>>

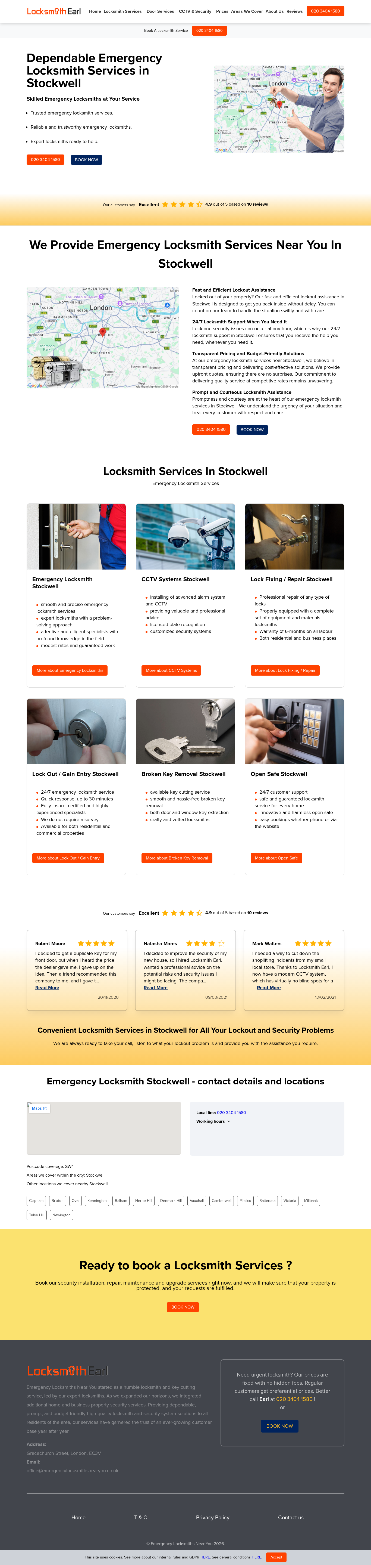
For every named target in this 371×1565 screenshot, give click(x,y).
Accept (276, 1557)
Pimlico (245, 1200)
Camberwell (221, 1200)
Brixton (58, 1200)
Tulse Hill (36, 1215)
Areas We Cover (247, 11)
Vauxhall (197, 1200)
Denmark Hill (171, 1200)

<<

Problem details >> Put each line of the data above into a Markdown table with the columns Row and Line, numbering the rows and skipping any blank lines. Omit the pictures.

Task output >>
| Row | Line |
|---|---|
| 1 | For every named target in this 371×1565 screenshot, give click(x,y). |
| 2 | Accept (276, 1557) |
| 3 | Pimlico (245, 1200) |
| 4 | Camberwell (221, 1200) |
| 5 | Brixton (58, 1200) |
| 6 | Tulse Hill (36, 1215) |
| 7 | Areas We Cover (247, 11) |
| 8 | Vauxhall (197, 1200) |
| 9 | Denmark Hill (171, 1200) |